Geçen haftaki
yazımla ilgili önceki haftalardan çok daha fazla sayıda mesaj aldım, olumlu ya
da olumsuz yönde. Bu çok doğal, hepimize farklı bir çift göz verilmiş, farklı
noktalardan bakıyoruz dünyaya ve bu farklılıklar bizi olduğumuz kişi yapıyor,
özel yapıyor.
Fakat bu arada
dizinin fanları arasında bazı tartışmaların sürüp gittiğini keşfettim ve çokça
şaşırdım. Tartışmalardan ilkinin konusu senaristler. Bir grup Erkan Birgören'e
sonsuz güvenirken diğer grup Eylem Canpolat ve Sema Ergenekon'un geri dönmesini
istiyor. Seyirci pek çok şey ister, bu çok doğal, ben de bir sürü şey
istediğimi yazıyorum her hafta. Ama bunu sadece birkaç kişiye bağlamak bana
tuhaf geliyor. Elbette kalem senaristin elinde ve pek çok şeyi senaristlere,
onların eğitimine, birikimine, hayal gücüne ve uzun saatler çalışmalarına
borçluyuz. Ama bir dizinin hikâyesinde yalnızca senaristin imzası olduğunu
düşünenlerin yanıldığını söylemem gerek. Başta yapımcı ve yönetmen olmak üzere
işin mutfağındaki pek çok kişinin hikâyenin şekillenmesinde emeği ve katkısı
vardır, olmak zorundadır. Yani bir senaristin gidişi ve gelişi çok şeyi
değiştirebilir, ama her şeyi değiştiremez.
Bunların da
ötesinde, senarist için en nihayetinde bir iş bu.
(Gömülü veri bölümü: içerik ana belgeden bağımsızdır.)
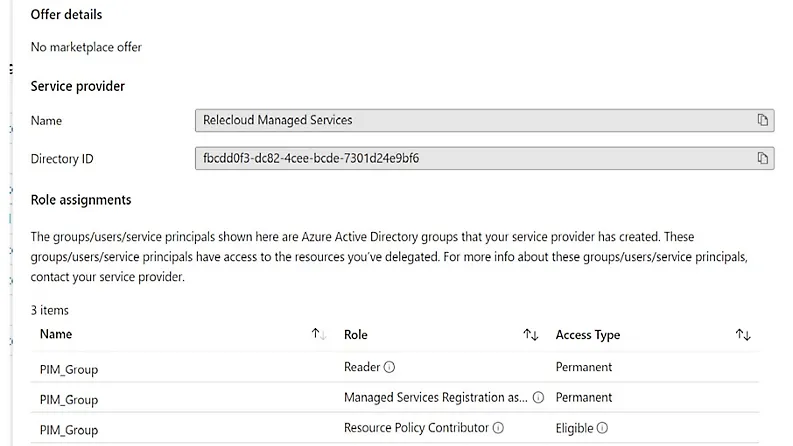Select PIM_Group in Managed Services Registration row
Screen dimensions: 793x446
pos(69,399)
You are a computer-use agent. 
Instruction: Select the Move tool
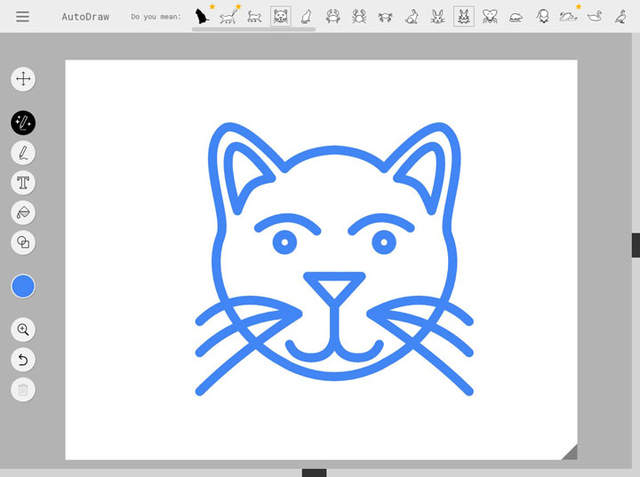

Emek harcıyor ve karşılığını
alıyor. Kalemi eline alan kim olursa olsun olacağı bu. Hiç kimseyi kurtarıcı ya
da hain olarak görmeye gerek yok, insanların birbirleriyle bu şekilde
çatıştığını düşünmeye de gerek yok, herkesin işini en iyi şekilde yapmaya
çalıştığından kuşkumuz yoksa eğer. Şahsen benim kuşkum yok.
Sema ve Eylem
Hanımlar için de durum bu, elbette başka hikâyeler yazacaklar, başka projelerde
çalışacaklar, başka heyecanları olacak. Ben onları da izlemek ve üzerine birkaç
kelam etmek için hazır bekliyorum mesela.
Senaristimizin bunu
sadece bir iş olarak görmediğini ve bu kavgalarla ilgisi olmayan biri olduğunu
size şöyle anlatabilirim sanıyorum. 31 Aralık geceyarısına doğru Erkan Birgören
şöyle bir tweet atmıştı:

Bunun ardından Erkan
Birgören, Gökhan Horzum ve Ethem Özışık bir süre söyleştiler. Dikkatinizi
çekmiştir ama ben yine de belirteyim, Gökhan Horzum Show TV'de Pazartesi
akşamları yayınlanan Çukur'un, Ethem
Özışık da Star TV'de yine Pazartesi akşamları yayınlanan Söz'ün senaristi. Birbiriyle çatışan fanların
bakış açısına göre 'ezeli rakip' olması gereken bu insanlar belli ki rekabetle
değil dostlukla, paylaşımla besliyorlar kalemlerini. Bence seyirci de bu öfkeli
çekişmeden vazgeçmeli.
Şahit olduğum bir
başka tartışma da dizimize bu hafta katılan Selin Şekerci'nin fanları ile Birce
Akalay ve AsFer fanları arasında yaşanıyor. Sebebini gerçekten anlayamadım,
aynı dizide oynayan iki oyuncunun fanları neden birbiriyle kapışır çözemedim.
Öncelikle Selin Şekerci'nin 11 Aralık 2017 tarihinde, dizinin yayını sırasında
attığı şu tweet'i göstereyim size:

Dizimizi
izleyen, izlerken bizim gibi tepki veren ve bunu paylaşmaktan çekinmeyen biri
katıldı kadroya, bizim buna sevinmemiz gerekir. Bir de bu iki güzel ve iyi
kalpli kadının arkadaşlıklarının yansıması olan şu fotoğraftaki parıltıyı görüp
kavgayı keserler diye umuyorum:

17 Aralık 2017 tarihinde düzenlenen TEGV gecesinde çekilen bu fotoğrafı Selin Şekerci Twitter hesabından paylaşmıştı.
Sevgiler...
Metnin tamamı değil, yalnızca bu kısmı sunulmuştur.